Os paulistanos do Terno Rei receberam o público que ainda chegava aos poucos, com as músicas do elogiado “Violeta”, lançado este ano e já na ponta da língua do pessoal. “Yoko” abriu o show, assim como abre o álbum, já mostrando a razão de ter sido bem recebido. As músicas cantadas de cor, mostram o acerto ao incorporar uma pegada mais pop nas melodias, especialmente quando lembramos das texturas lo-fi de discos anteriores que caracterizam o som da banda.

Mas ser pop não é ser raso. Toda a introspecção, de como se estivéssemos lidando apenas com nossos pensamentos mais profundos, por vezes até melancólicos, ainda estão no core da sonoridade do quarteto. Basta ouvir “Medo”, “93” ou “São Paulo” e se deixar invadir por aquela sensação agridoce, “perdido no meio da multidão”, que a vida às vezes nos deixa. Além do repertório de “Violeta”, a banda não ignorou sons mais antigos como “Sinais”, “A prosa”, e ainda deu de presente “Criança”, que não estava no setlist, mas aos pedidos irrecusáveis de “mais um, mais um” ao final do show, foi uma grata inclusão.

Banda Terno Rei se apresenta no Circo Voador

Terno Rei no Circo Voador, 2019 © Lucas Tavares / Zimel

Da paleta monocromática violeta do Terno Rei, passamos para a experiência multissensorial do Boogarins. A banda veio ao Rio lançar o celebrado “Sombrou dúvida”, que mostra a banda em boa forma sem o uso excessivo de camadas eletrônicas, que foi a tônica do anterior “Lá vem a morte” (2017), no que se mostrou um acerto.
O repertório privilegiou o novo álbum, já absorvido pelos entusiastas da banda, considerando as reações a cada música. “As chances”, “Invenção”, “Dislexia ou Transe” e “Sombra ou Dúvida” tiveram recepção digna de hits, o que não impressiona. Afinal, vai dizer que não dá vontade de cantar a plenos pulmões uma letra como “E eu desconfio dos hábitos / E eu boto fé no viver ávido”? Não é música, é lição de vida.

Boogarins no Circo Voador, 2019 © Lucas Tavares / Zimel

Uma característica marcante dos shows do Boogarins é a forma como são conduzidos. Os setlists do quarteto não são mera sequência de músicas, mas uma narrativa fluida e coerente, aliada ainda aos efeitos visuais que dão corpo a experiência psicodélica. Além disso, a banda não tem medo de improvisar, mesmo que em alguns instantes isso custe a perda do ritmo do show e consequentemente, a dispersão do público. Mas ousadia conta: não dá pra ser indiferente, você se deixa levar ou vai embora.

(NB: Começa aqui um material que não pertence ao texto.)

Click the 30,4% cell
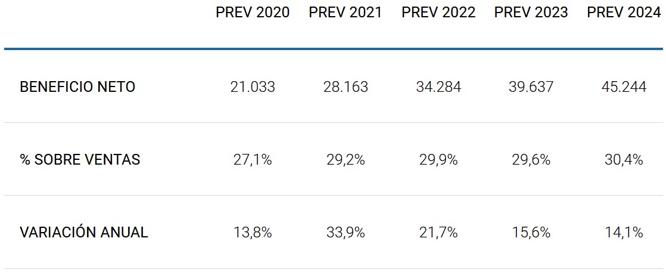This screenshot has height=272, width=666. [x=624, y=160]

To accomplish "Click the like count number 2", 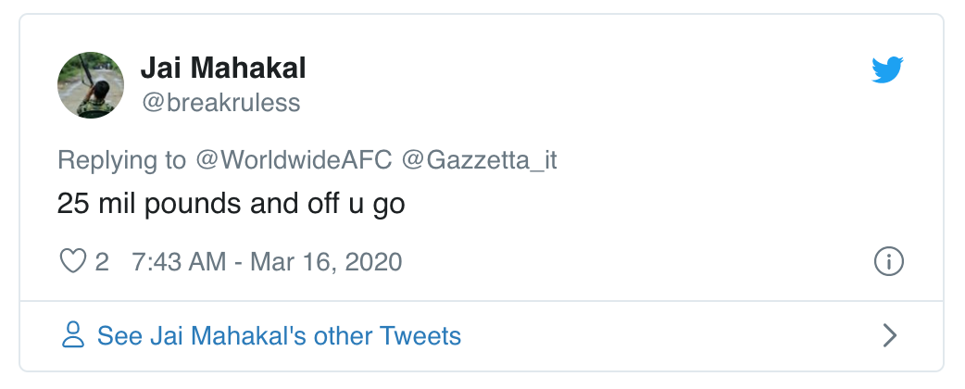I will 102,262.
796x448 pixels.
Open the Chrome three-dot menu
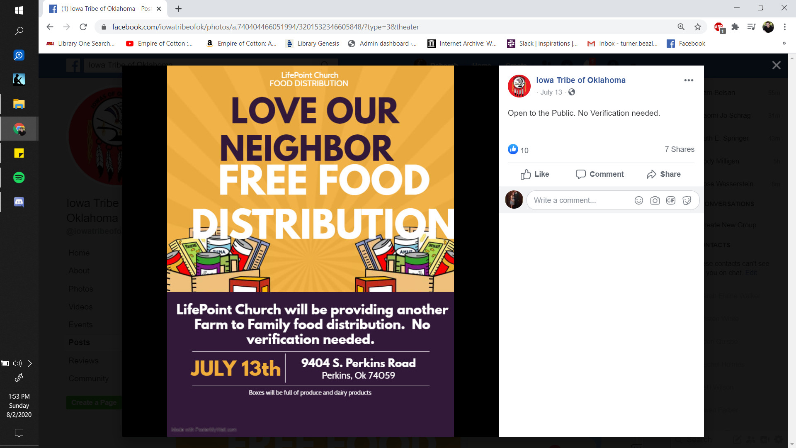click(785, 27)
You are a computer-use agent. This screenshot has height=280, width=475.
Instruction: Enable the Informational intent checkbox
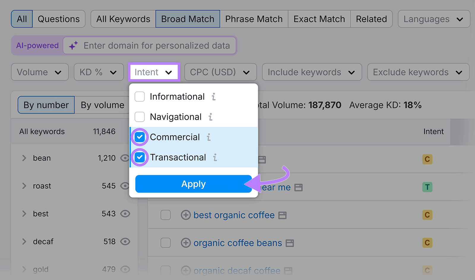coord(140,96)
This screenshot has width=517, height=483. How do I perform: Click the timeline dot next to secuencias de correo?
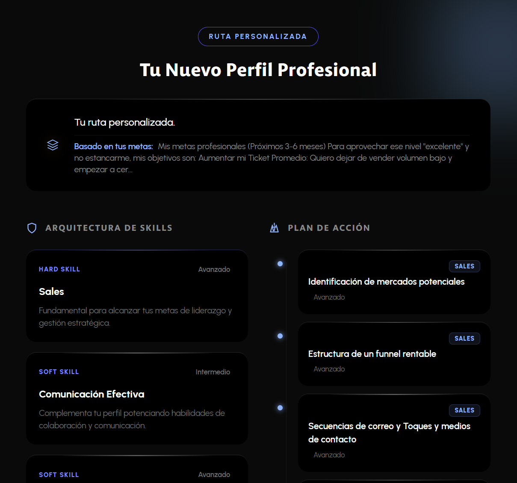(280, 408)
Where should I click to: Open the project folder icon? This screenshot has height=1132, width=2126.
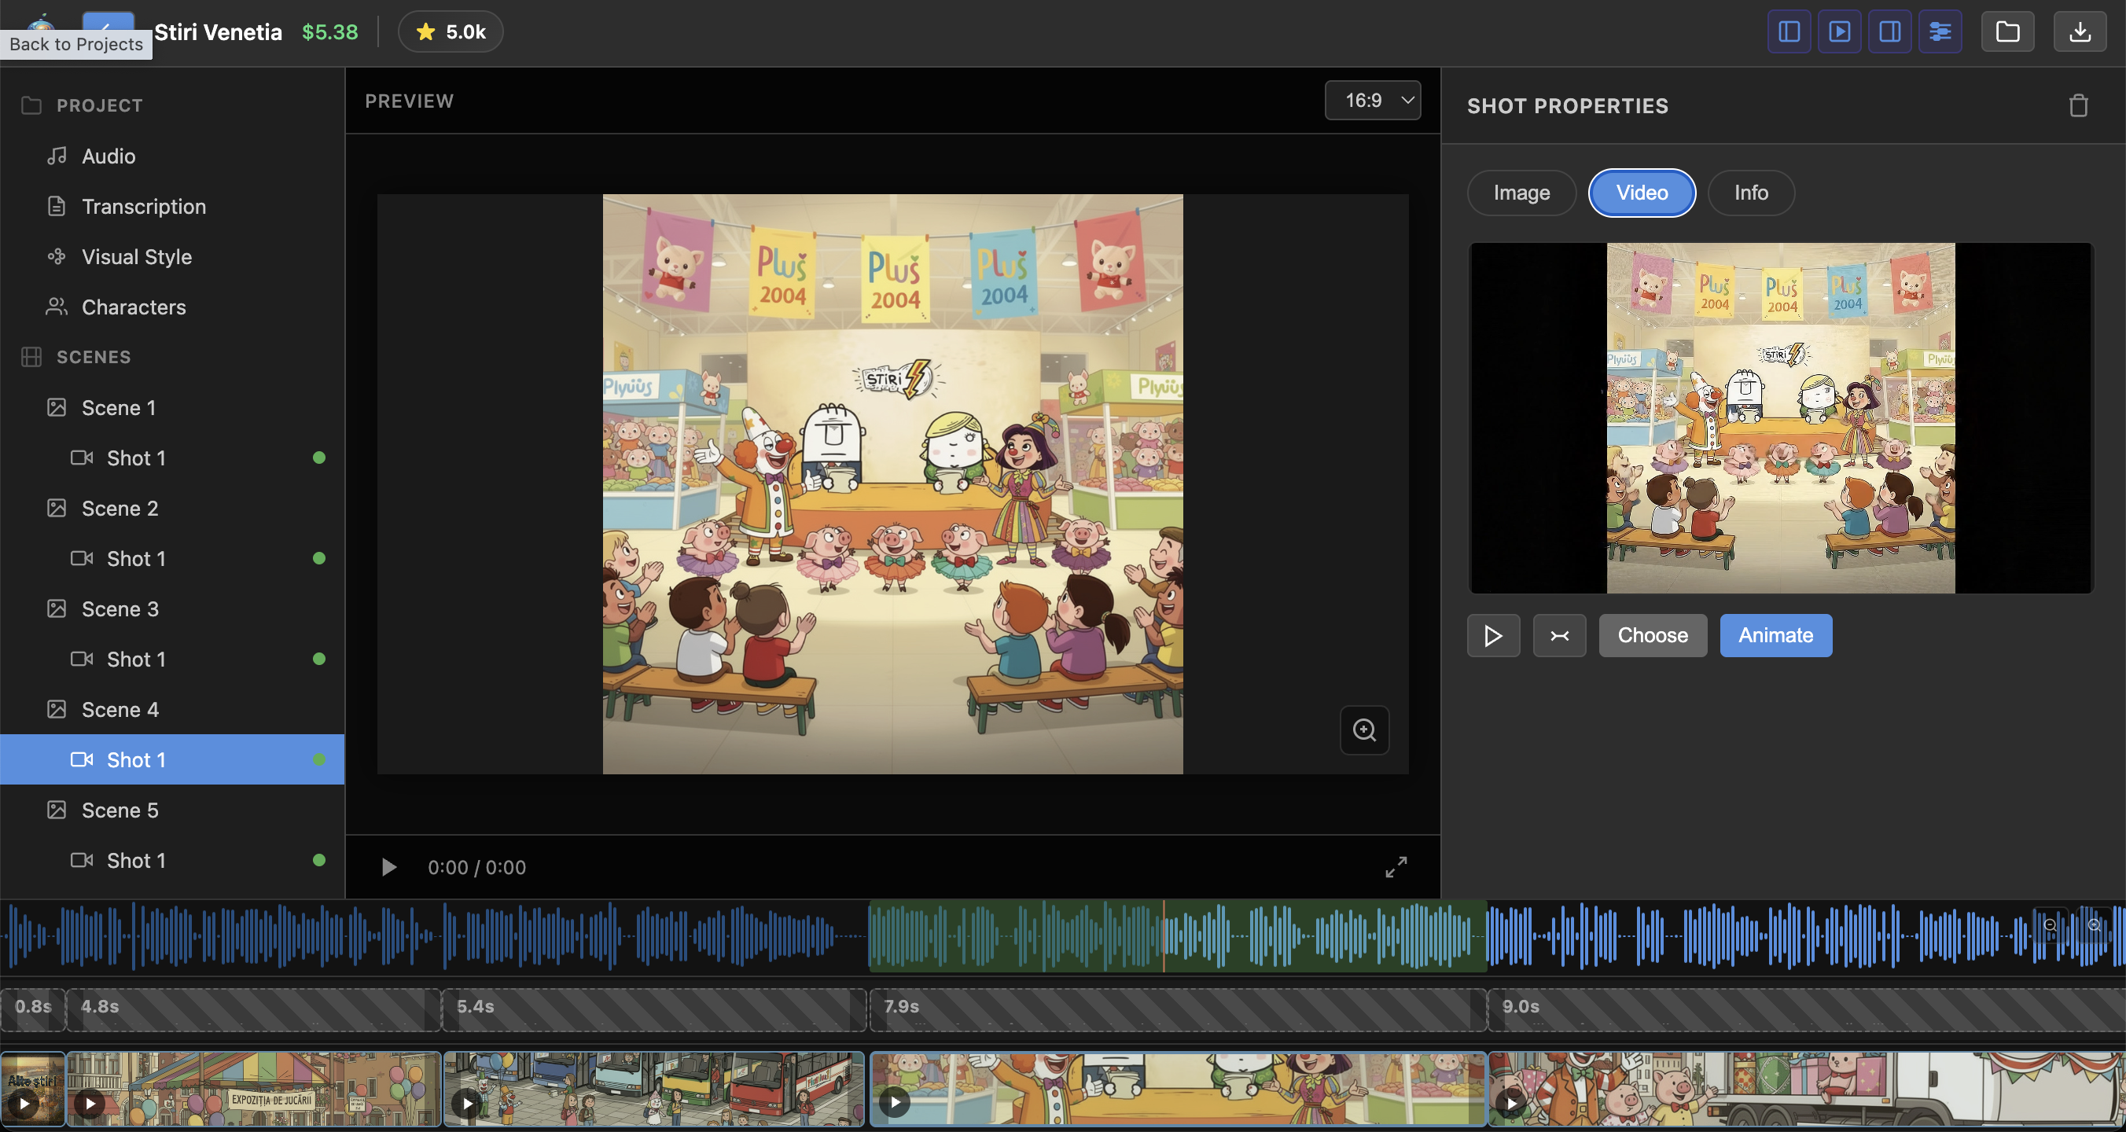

Além de experimentar as novidades de “Sombrou dúvida” ao vivo, o público também foi contemplado com músicas já queridas como “Avalanche”, “Foi mal”, “Onda negra” e claro, “Doce”. A banda não parecia acreditar naquela plateia fiel e ainda a recompensou com uma música bônus não prevista no setlist, “Tempo”, do ótimo “Manual” (2015), encerrando o show com louvor. Uma noite em que se provou que é preciso olhar além da aridez de uma cena musical que insistem em nos vender.